Severe weather teaching?

With snow falling steadily outside and roads already being closed for public safety I expect quite a few Aberdeenshire schools to be at least partially closed today. Last year a number of teaching days were lost and schools criticised for not ensuring alternative teaching opportunities were available. As a Computing teacher it seemed an easy solution would be to set up an electronic link between classes and myself, so I signed up for and then published an email address where pupils could contact me with questions about lessons, submit homework or share educational links. Over the year it has proved a useful teaching tool in keeping in touch with my classes.

In addition my department worked hard to publish revision notes and tasks on a Google Site to enable classes to be more responsible for their own education rather than wait for the next spoonful. We had investigated use of Glow but felt the extra level of security reduced its usefulness. Many pupils in the past used Glow security as an excuse to not engage in online learning and, at that time, the site was not embedded in all curricular areas. There are advantages to using the secure Glow environment: discussion groups, online courses via Glow Learn, live chat via Glow Meet so the potential to use this as an effective severe weather teaching tool is great!

Google Docs which can be shared between teacher and pupil and collaborated on in real time also offers fantastic virtual classroom possibilities. I now regularly use this in class and since introduction in June my pupils have grown comfortable using the system.
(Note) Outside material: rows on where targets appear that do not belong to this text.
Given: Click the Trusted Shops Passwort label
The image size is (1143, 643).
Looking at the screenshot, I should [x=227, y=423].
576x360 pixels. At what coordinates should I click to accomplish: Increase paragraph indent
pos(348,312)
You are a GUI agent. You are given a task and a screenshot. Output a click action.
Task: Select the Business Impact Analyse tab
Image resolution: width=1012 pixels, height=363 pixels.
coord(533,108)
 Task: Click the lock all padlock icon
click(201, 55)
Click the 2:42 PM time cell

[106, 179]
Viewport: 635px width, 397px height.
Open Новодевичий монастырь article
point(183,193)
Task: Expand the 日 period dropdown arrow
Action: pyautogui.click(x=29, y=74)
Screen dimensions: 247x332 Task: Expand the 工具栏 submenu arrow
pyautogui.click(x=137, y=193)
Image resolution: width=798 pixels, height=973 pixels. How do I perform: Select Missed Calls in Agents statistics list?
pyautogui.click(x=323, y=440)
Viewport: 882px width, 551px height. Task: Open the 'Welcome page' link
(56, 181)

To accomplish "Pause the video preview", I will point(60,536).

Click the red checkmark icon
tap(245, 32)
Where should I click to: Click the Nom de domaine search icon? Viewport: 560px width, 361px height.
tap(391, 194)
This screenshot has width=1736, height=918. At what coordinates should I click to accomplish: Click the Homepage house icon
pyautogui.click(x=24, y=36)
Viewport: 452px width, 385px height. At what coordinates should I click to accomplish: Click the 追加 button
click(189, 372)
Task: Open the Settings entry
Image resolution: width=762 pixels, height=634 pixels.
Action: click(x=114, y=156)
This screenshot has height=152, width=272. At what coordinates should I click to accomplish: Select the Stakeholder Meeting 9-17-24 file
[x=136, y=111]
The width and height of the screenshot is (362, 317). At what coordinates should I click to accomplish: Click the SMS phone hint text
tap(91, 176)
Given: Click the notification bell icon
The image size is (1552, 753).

I’ve recently been trained to use Quia – an online assessment management system. Questions can be uploaded and distributed to classes or differentiated by pupil. I found that as the quizzes are HTML videos, audio and animation can be embedded which could be very useful!

I haven’t tried the following resources yet but reflect that they may play a big part in creating a virtual classroom on demand:
– Twiducate
– Twitter (if not blocked)
– Wikispaces
– YouTube

If pupils have time to get comfortable with the technology in class then it is far more likely you will make contact with them during lost teaching days. What do you think?